He speaks with a lisp, he’s missing one finger, and there are those who argue he is also missing one screw since his days as a metallurgical plant worker and fiery agitator. But if the markets have not been able to prevent him from winning in a second-round landslide, Brazilian President-elect Luiz Inacio ‘‘Lula’’ da Silva must have a point. Is it the same point he articulated during his campaign?

The orthodox view claims that Brazil was on its way to prosperity, thanks to ‘‘free-market’’ policies. However, the truth is that market-based reforms were actually just more political cronyism with little or no change in true liberalization and privatization for the masses. As a result, the economy grew only by an average of 2.6 percent a year, while capital accumulation, a key long-term indicator, experienced a shy 2.3 percent rate of growth. The human toll speaks for itself: 60 million people live in poverty today, marginalized by a concentration of power that gives 10 percent of the population, mostly of European descent, control over 80 percent of the wealth. Upon this already bleak situation something akin to the ‘‘seven plagues of Egypt’’ suddenly descended in the last few months. Due to loss of investor confidence, Brazil’s currency lost a third of its value, interest rates reached levels of 40 percent, and the public debt skyrocketed to $260 billion. Default did not occur because the International Monetary Fund (IMF) stepped in with a $30 billion guarantee, but the whiff of default is still in the air.

Many voters were scared of Lula’s radical past, his lack of managerial experience, his critique of globalization and his skepticism about the Free Trade Area of the Americas, which President George W. Bush wants to have under his belt by 2005 (Lula accuses the United States of double standards by placing barriers to steel, sugar, citrus fruits and other products Brazil wants to export to the U.S. market). Now it is Lula who should not be afraid of radical change.

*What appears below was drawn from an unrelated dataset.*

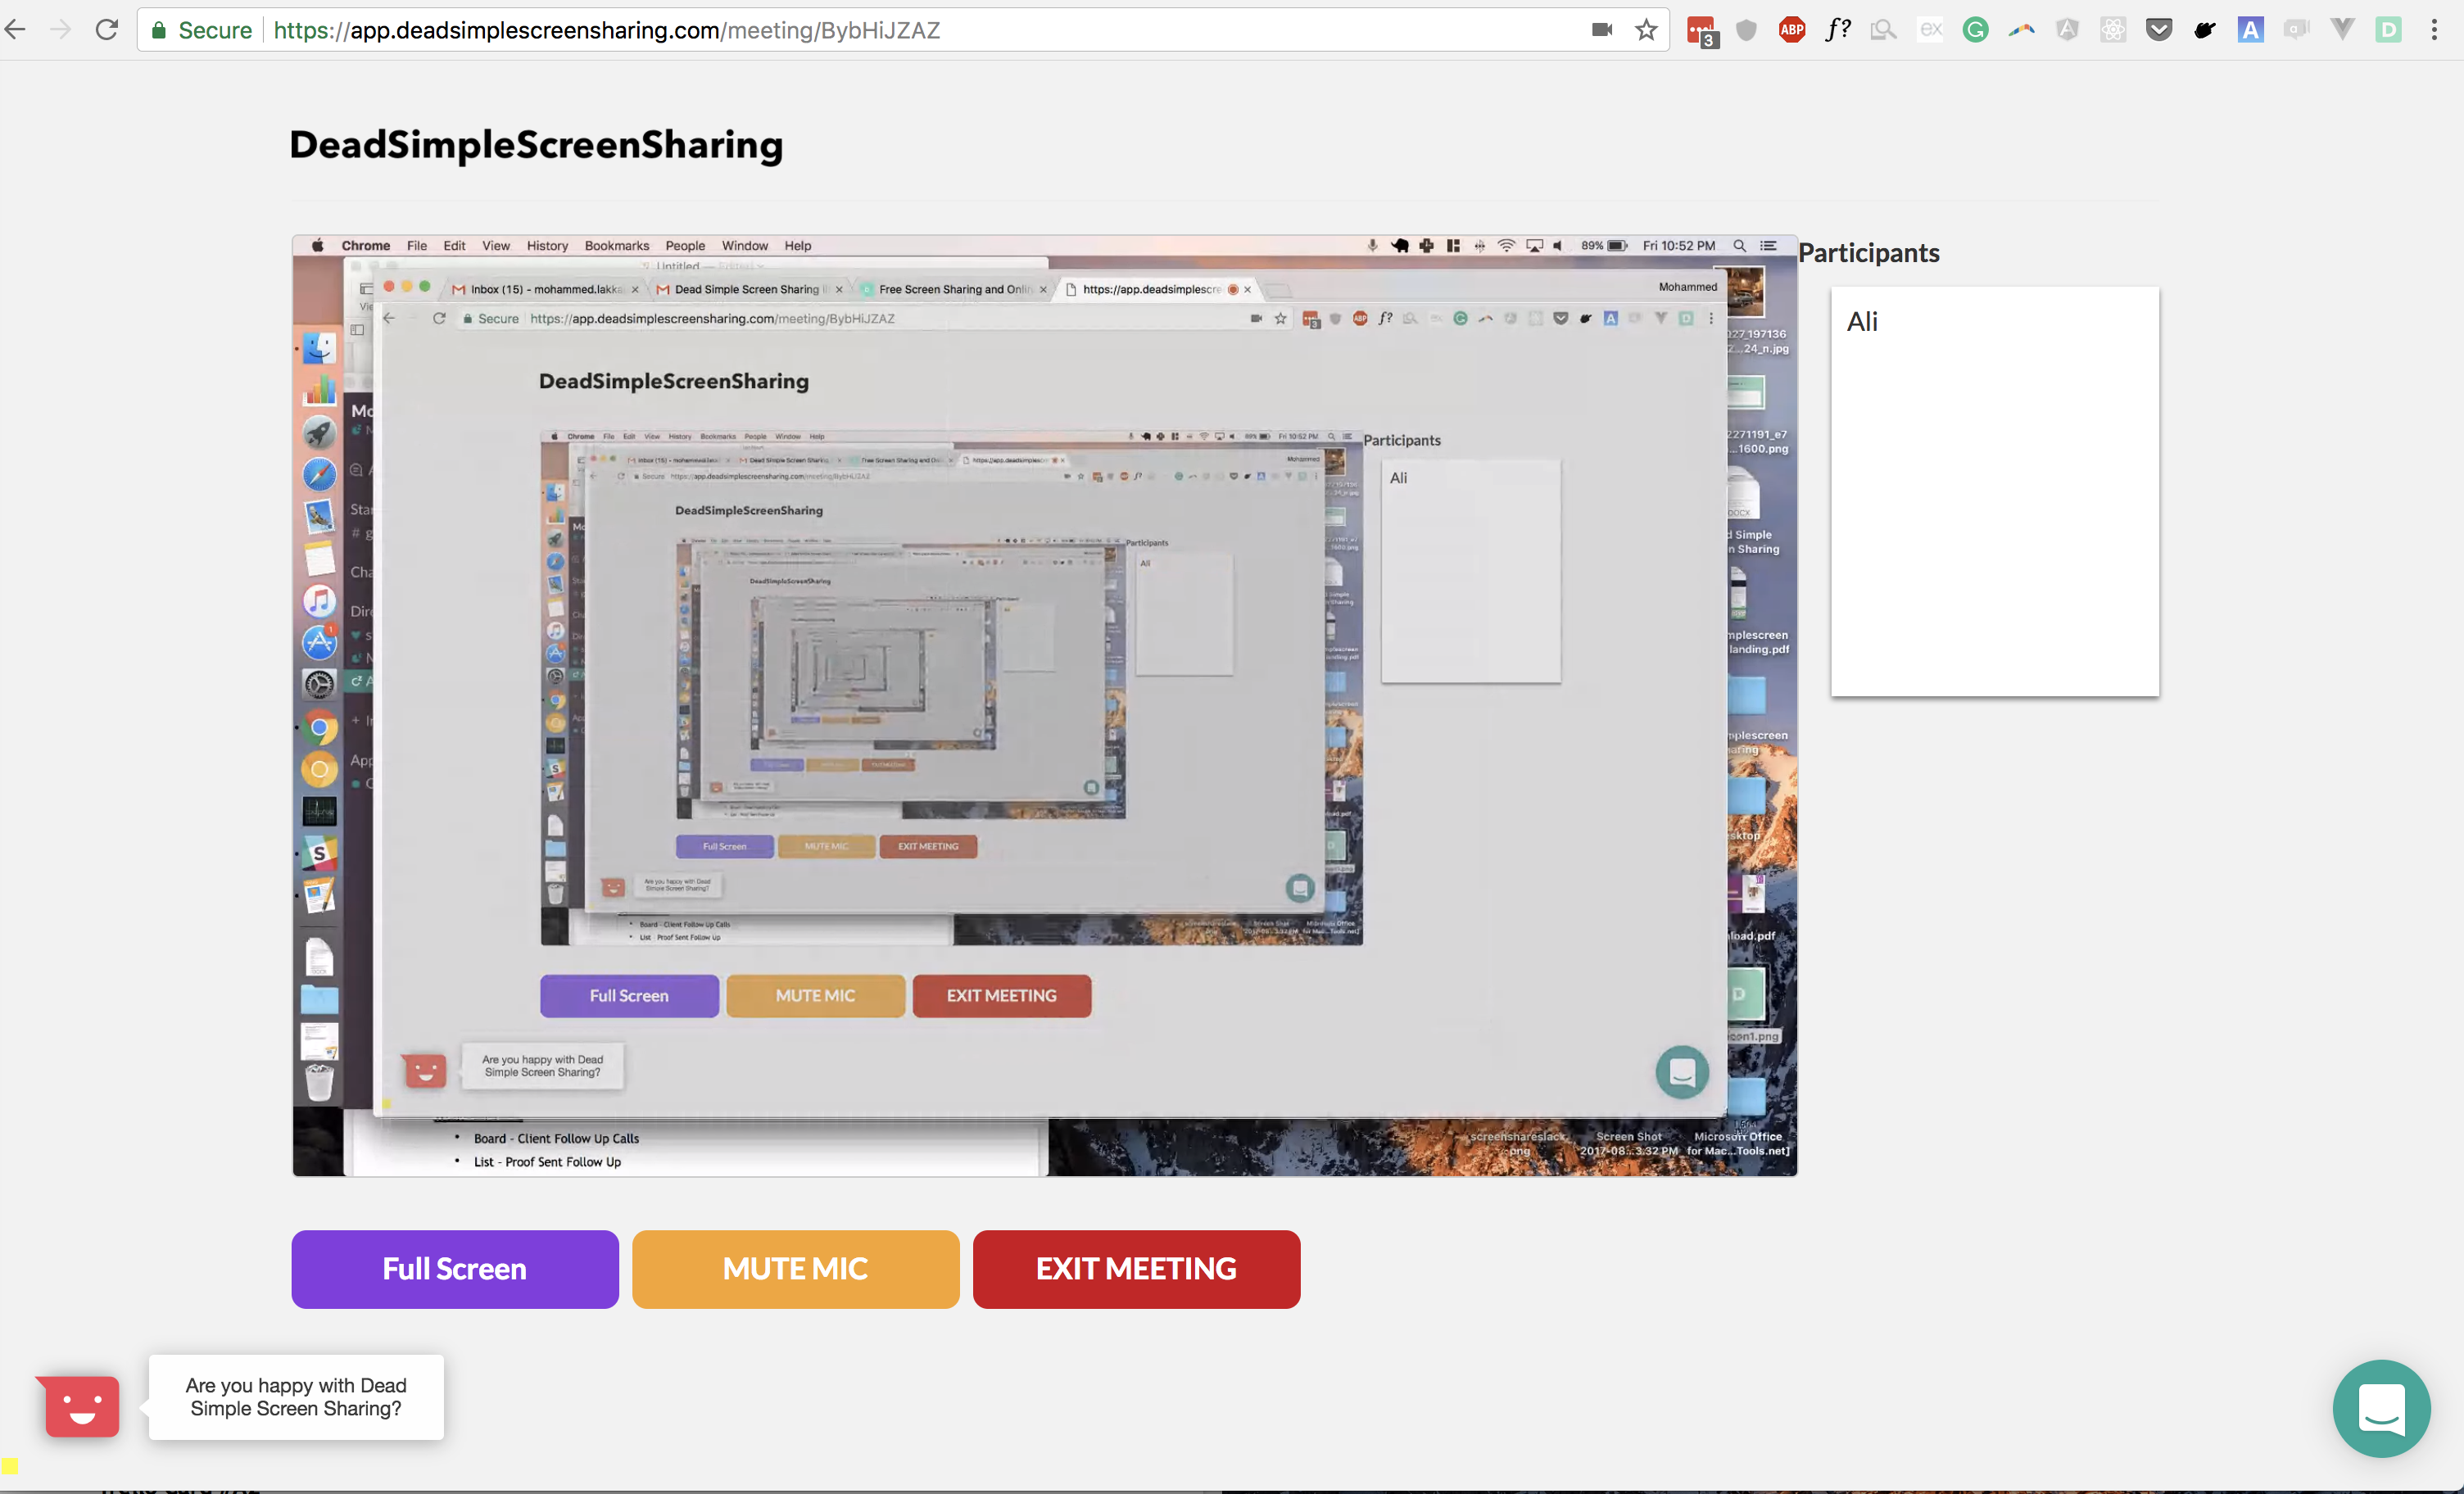Save the page with the Pocket extension
This screenshot has width=2464, height=1494.
tap(2159, 30)
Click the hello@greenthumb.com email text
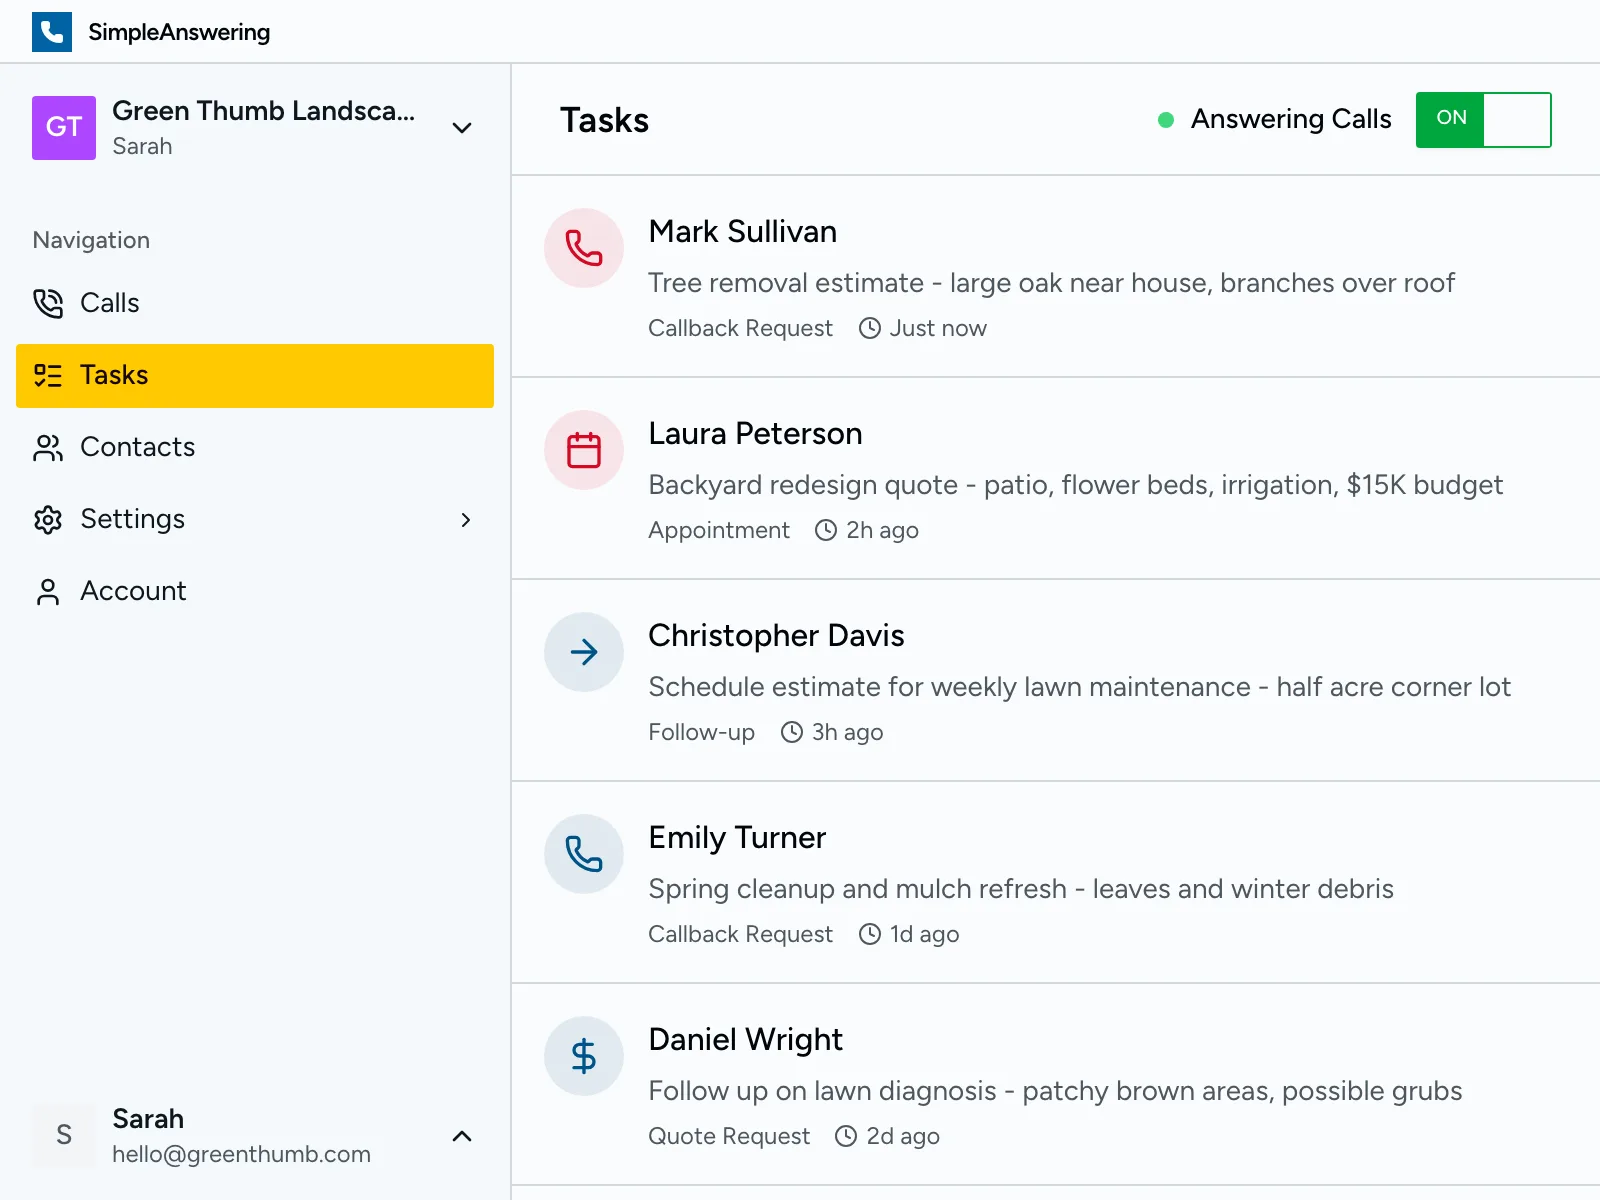 [241, 1154]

But that change should not mean undoing the reforms of the 1990s, going back to the kind of 1930s corporatism Brazil still suffers from, or to 1950s and 1960s industrialization through import-substitution and foreign investment protected from incoming competing goods, or to the bogus ‘‘pro-market’’ policies of the 1970s under military rule.

Those policies, on top of an economy of coffee-plantation enclaves dating back to colonial times and the Brazilian government’s hindrance of small- and mid-scale agriculture in the 19th century, have made Brazil what it is: a two-tier society in which the modern government-connected elite creates wealth and millions of people simply survive in the underground economy, invade land or vegetate in the mammoth federal or regional public sectors. If Lula is radical about breaking the vested interests of regional power barons, ending the special-interest cartels created by government power, slashing government spending well below the current level of 40 percent, ceasing to trade exclusive property rights for political support and vesting the masses of the people with private property and capital, Brazil will take off. And the country’s financial turbulence will be over because the real public deficit of 4 percent will be turned into a surplus, interest rates will come down, and the debt will take care of itself.

Will Lula face ferocious pressures from his two big political constituencies, government employees and blue-collar workers? Yes. So it is time to give the vast numbers of disadvantaged people who voted for Lula a real chance by vesting them with property ownership. It can be done by turning social security, which consumes $20 billion of the people’s wealth, into a private system that allows every worker to build a personal savings account. It can be done by empowering the masses with individual stock ownership of mammoth government-controlled companies, like Petrobras. It can be done by creating an employment-friendly environment through slashing the burdens of labor taxes, loosening firing restrictions or reforming sector-based collective bargaining. It can be done by granting property title of government land to 5 million peasants who have spent the last 20 years in clashes with big land owners.

So, what if Lula pursues a path of orthodox, left-wing state-socialism? Despite the economic hardship it would cause, it may still be a better deal than the president-elect not being radical at all, because if Lula, as is feared, hikes the minimum wage and raises the level of spending through intense government house-building without touching the structure of the state, Brazil will be forced to default Argentina-style and the radical populist option will be dead. If, on the other hand, Lula, paralyzed by the competing pressures of his constituencies and Wall Street investors, becomes a ‘‘moderate,’’ happy to steer a sinking ship, then an imminent collapse of the country will only be postponed and by then a more truly radical populist option will have surfaced, accusing Lula of selling out to big business and the United States.

So, here are the three options in order of preference: Lula can be truly radical and empower his people with freedom, property rights and access to capital. He can be the state-socialist and send Brazil down the drain, perhaps paving the way for a truly radical president of the right kind at a later date. Or he can simply engage in no reform, thereby allowing the current inertia of the government-dominated economy to drag him and the country toward default and provoking the emergence of another leader, crazier than the panicky markets have feared Lula to be.